■ Exercise prompt:
Your reply must consist of the data below, reproduced character for character.

■ Stored items:
--------------------
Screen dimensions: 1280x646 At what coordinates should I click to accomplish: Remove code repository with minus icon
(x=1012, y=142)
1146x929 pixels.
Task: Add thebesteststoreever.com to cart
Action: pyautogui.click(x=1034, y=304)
--------------------
■ Task solution:
Screen dimensions: 1280x646 At what coordinates should I click to accomplish: Remove code repository with minus icon
(x=1012, y=142)
1146x929 pixels.
Task: Add thebesteststoreever.com to cart
Action: pyautogui.click(x=1034, y=304)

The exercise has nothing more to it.